### About this task
Write out each record below exactly, but not the pictures.

(Extracted information begins)

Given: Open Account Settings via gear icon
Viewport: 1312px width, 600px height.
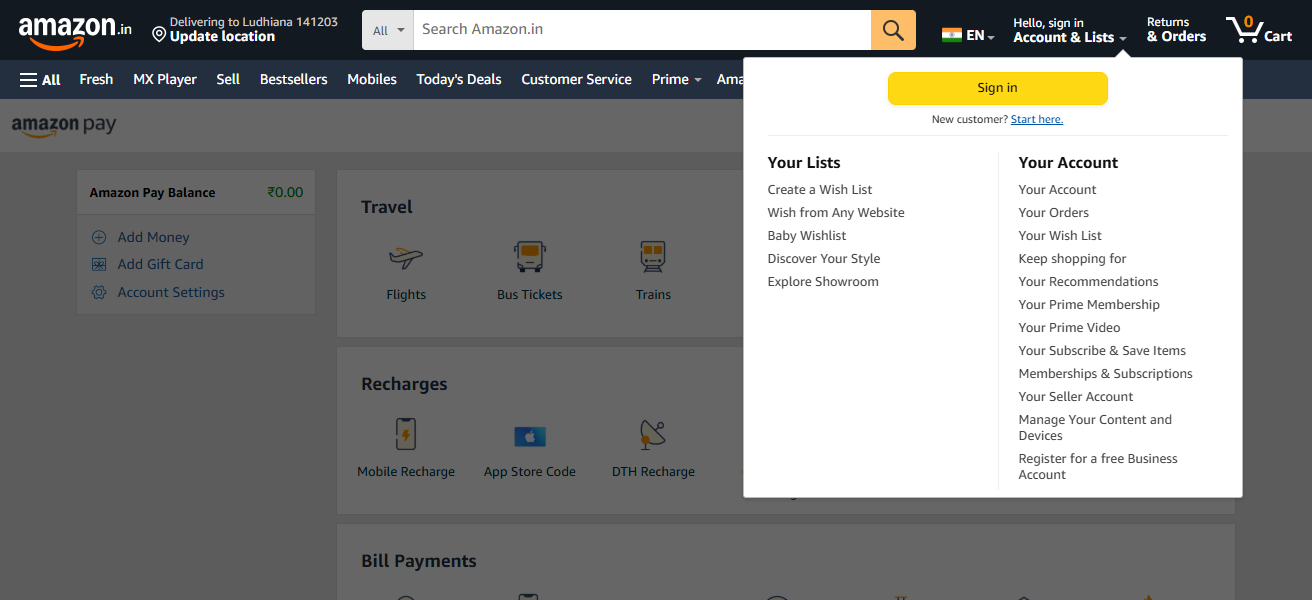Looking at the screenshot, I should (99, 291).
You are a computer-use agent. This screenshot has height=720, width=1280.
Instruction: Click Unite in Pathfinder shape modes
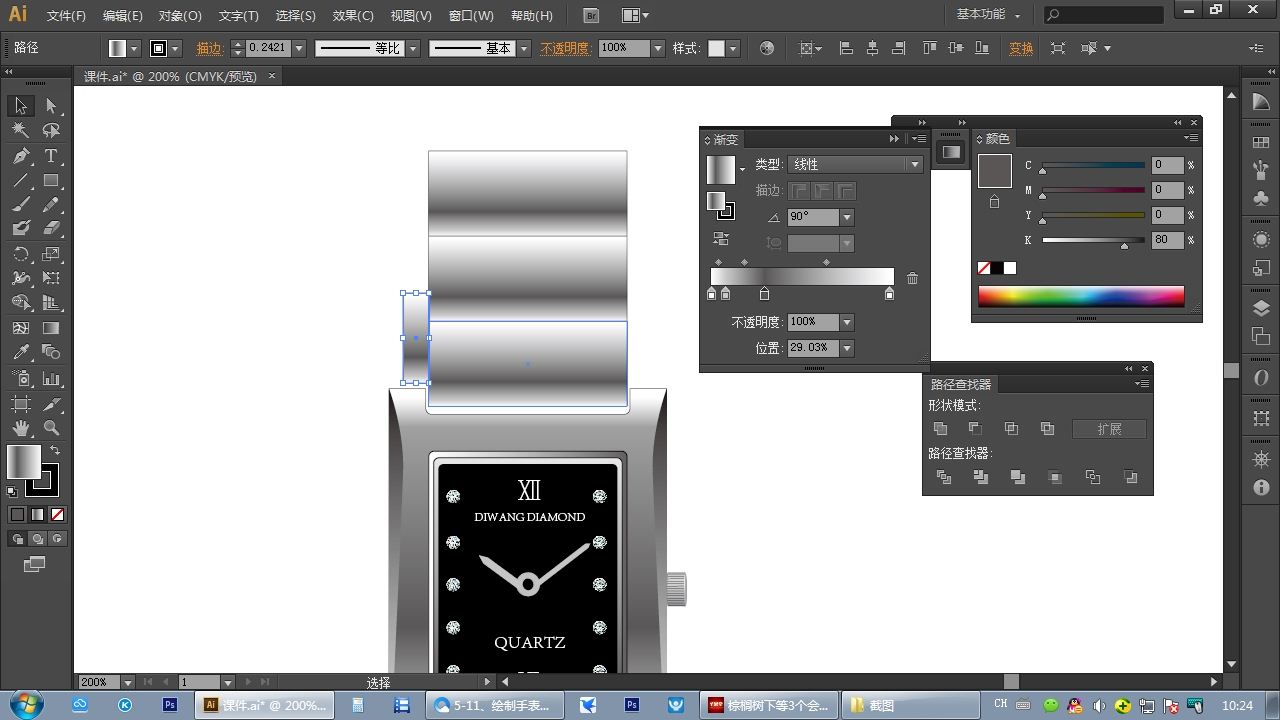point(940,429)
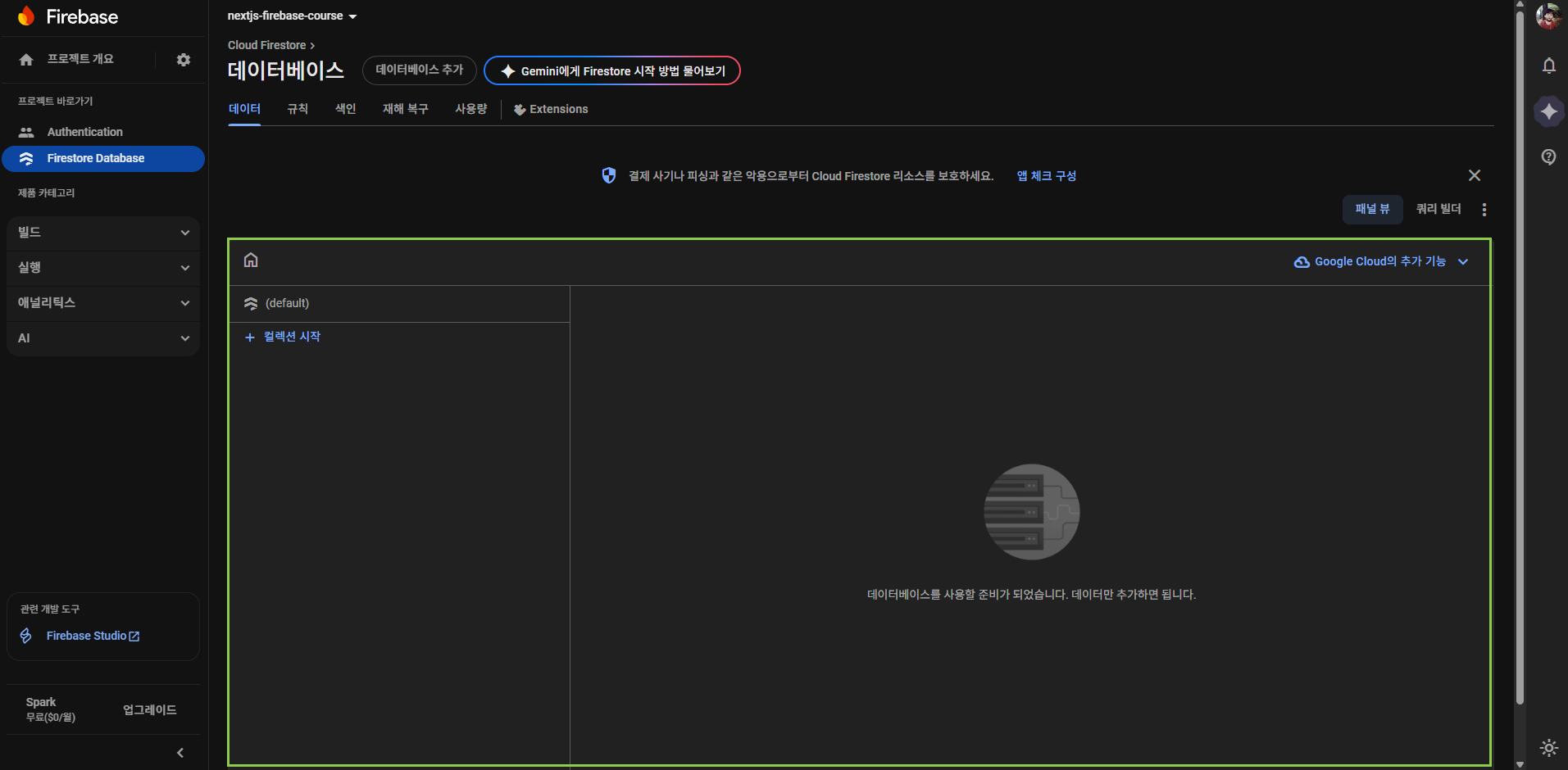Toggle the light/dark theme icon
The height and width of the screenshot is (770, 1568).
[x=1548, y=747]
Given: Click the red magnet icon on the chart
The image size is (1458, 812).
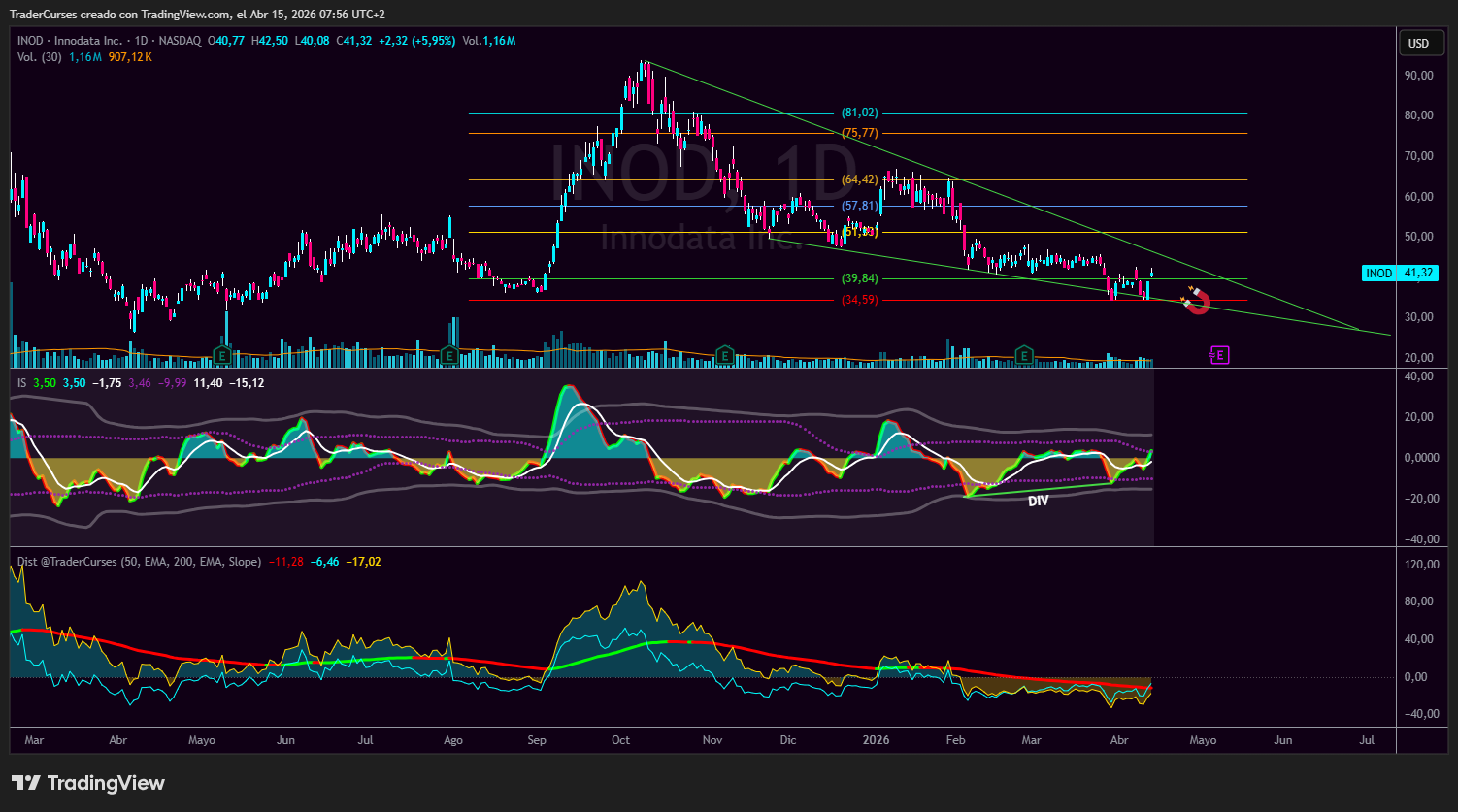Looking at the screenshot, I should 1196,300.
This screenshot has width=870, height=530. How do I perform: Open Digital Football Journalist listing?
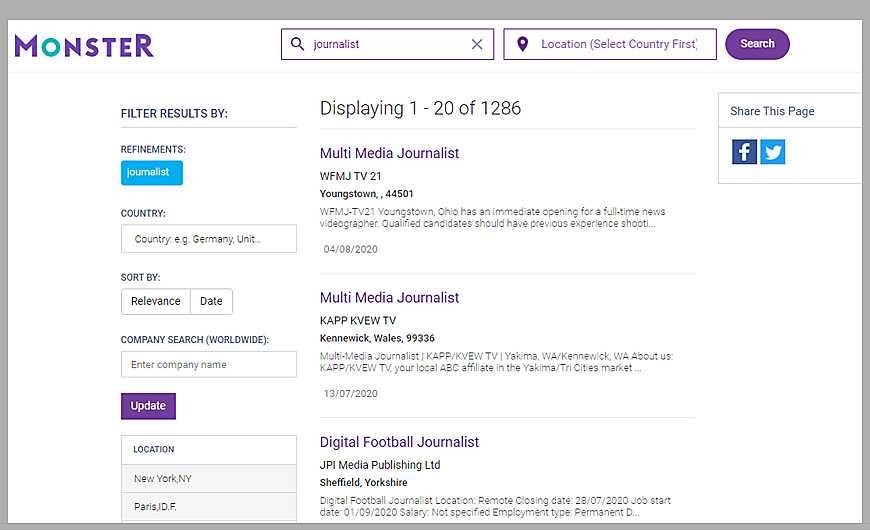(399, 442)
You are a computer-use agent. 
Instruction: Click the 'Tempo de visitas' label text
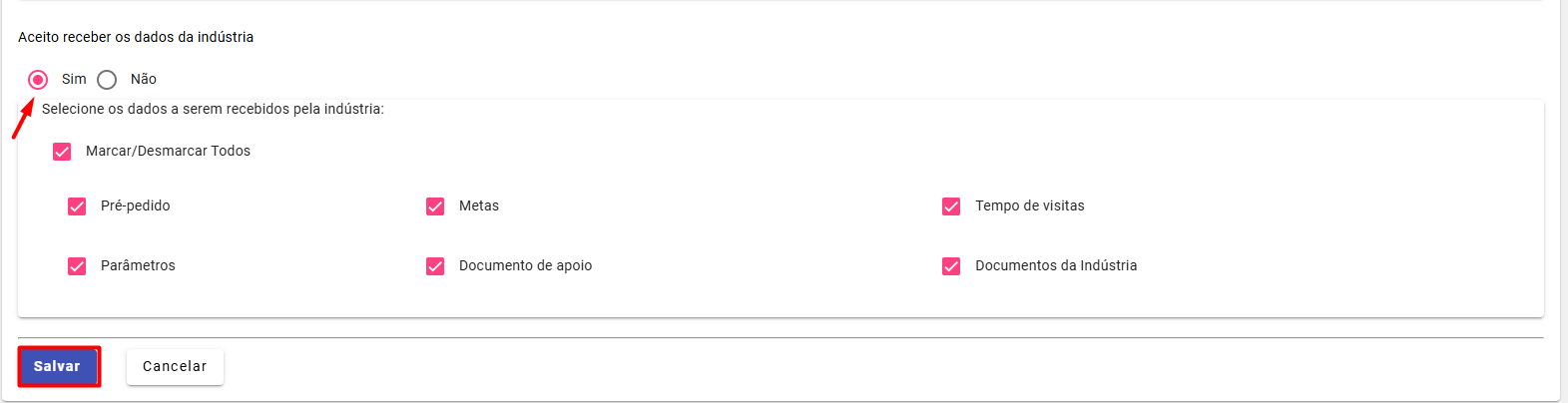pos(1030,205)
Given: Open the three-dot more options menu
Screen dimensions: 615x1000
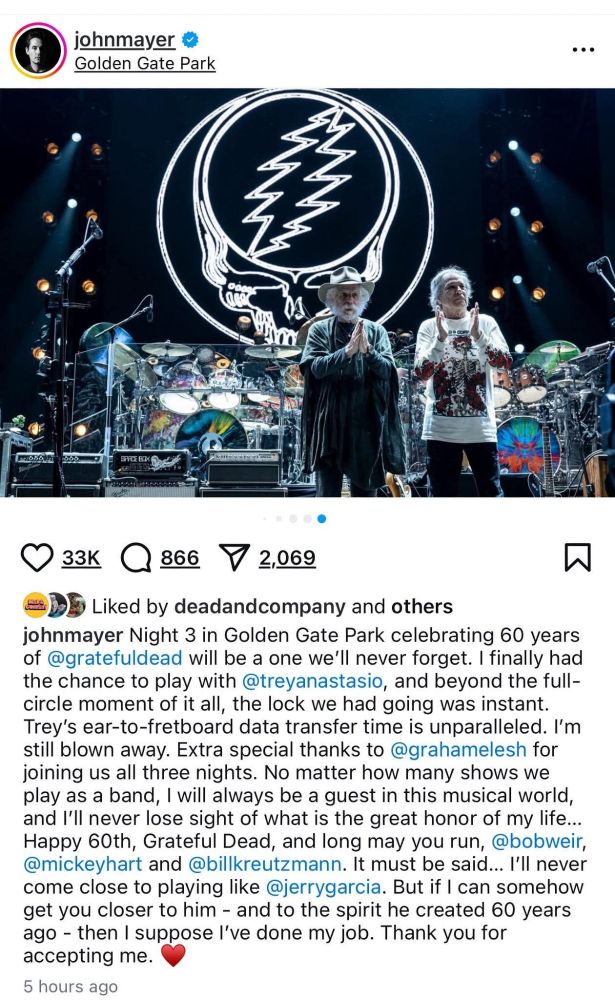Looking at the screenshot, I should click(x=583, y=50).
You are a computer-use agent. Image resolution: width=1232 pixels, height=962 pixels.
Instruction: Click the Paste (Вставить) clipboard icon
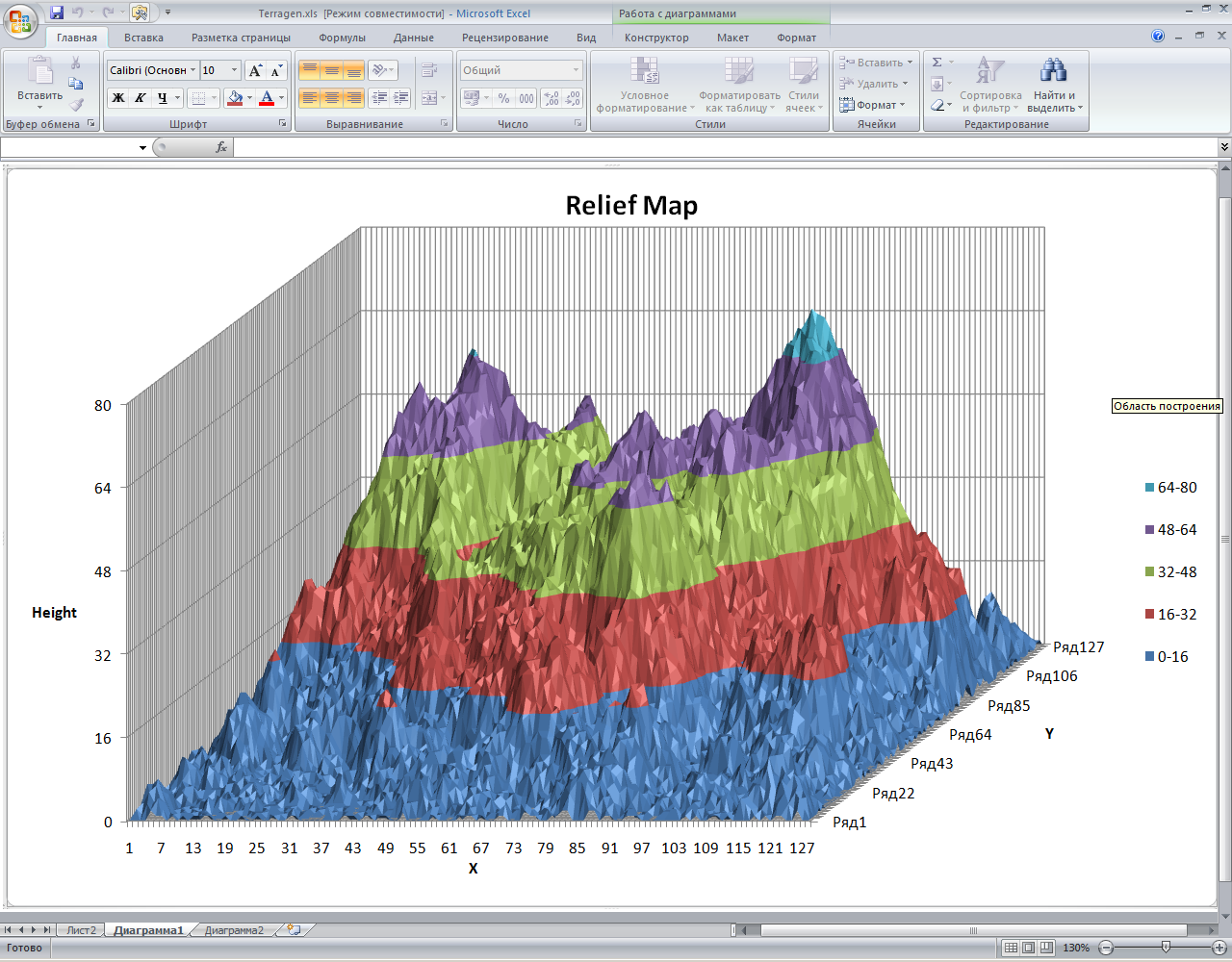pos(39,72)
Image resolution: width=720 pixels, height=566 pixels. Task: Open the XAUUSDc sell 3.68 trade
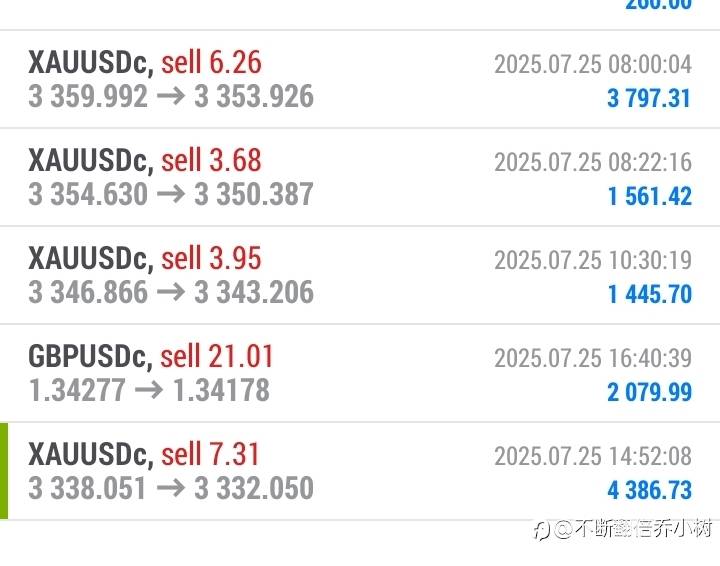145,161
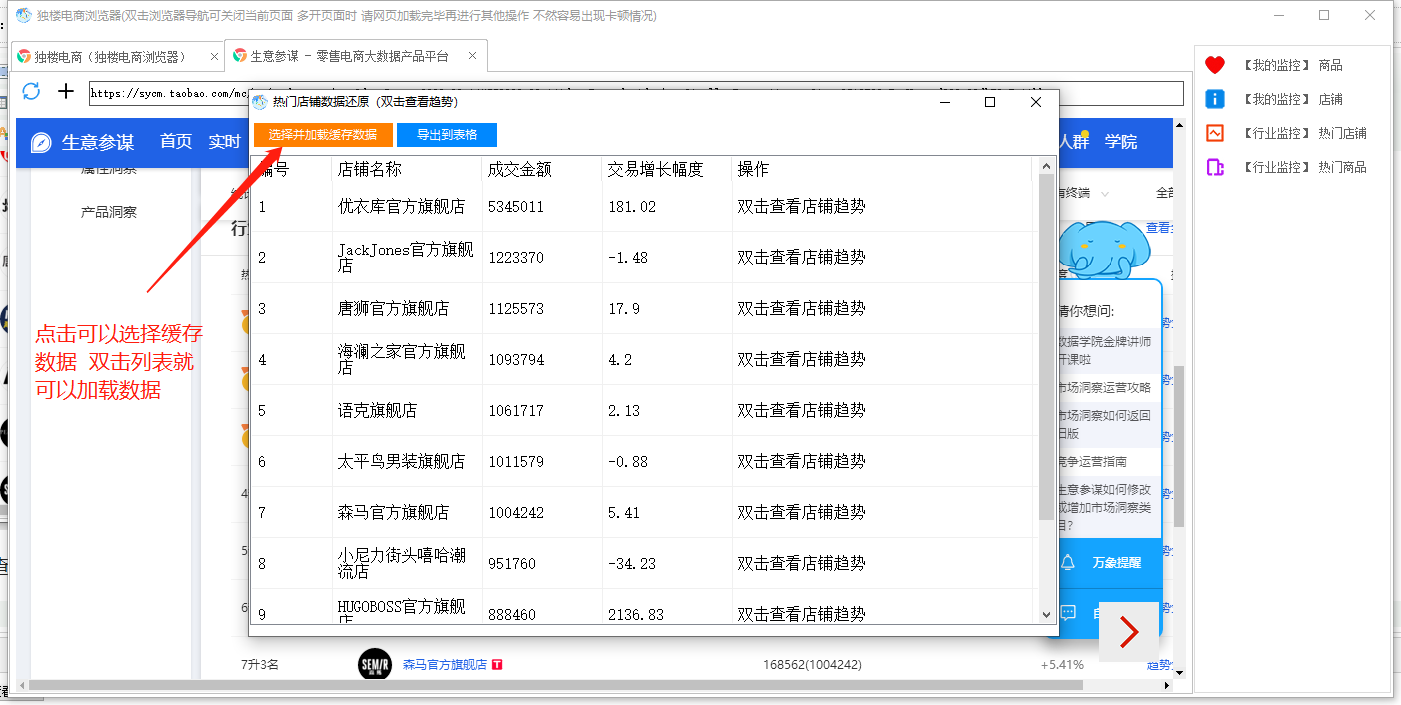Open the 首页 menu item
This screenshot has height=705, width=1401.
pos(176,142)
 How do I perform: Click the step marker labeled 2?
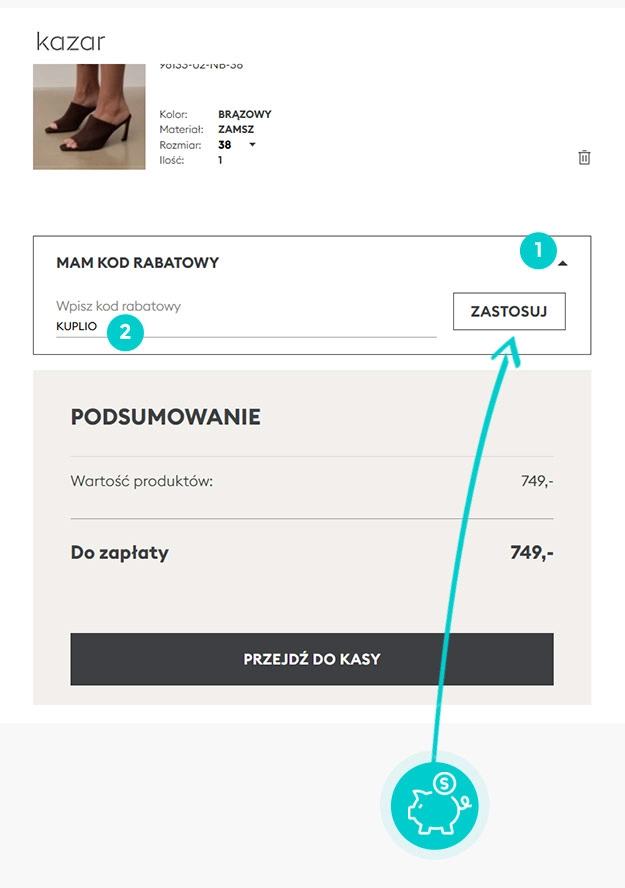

(Extracted information ends)

### Written answer
Given: Open Account Settings via gear icon
Viewport: 1312px width, 600px height.
Looking at the screenshot, I should (99, 291).
You are a computer-use agent. This screenshot has height=720, width=1280.
Instruction: Click Unite in Pathfinder shape modes
point(940,429)
Toggle the light/dark theme icon
The height and width of the screenshot is (770, 1568).
[x=1548, y=747]
Given: Click the red magnet icon on the chart
The image size is (1458, 812).
Looking at the screenshot, I should 1196,300.
This screenshot has width=870, height=530. How do I perform: Open Digital Football Journalist listing?
(399, 442)
You are a computer-use agent. 
Instruction: Click the 'Tempo de visitas' label text
pos(1030,205)
Given: Open the three-dot more options menu
Screen dimensions: 615x1000
Looking at the screenshot, I should click(x=583, y=50).
You are a computer-use agent. Image resolution: width=1232 pixels, height=962 pixels.
Instruction: Click the Paste (Вставить) clipboard icon
pos(39,72)
Image resolution: width=720 pixels, height=566 pixels. Task: Open the XAUUSDc sell 3.68 trade
145,161
Open the 首页 menu item
This screenshot has height=705, width=1401.
pos(176,142)
 How do I perform: Click the step marker labeled 2?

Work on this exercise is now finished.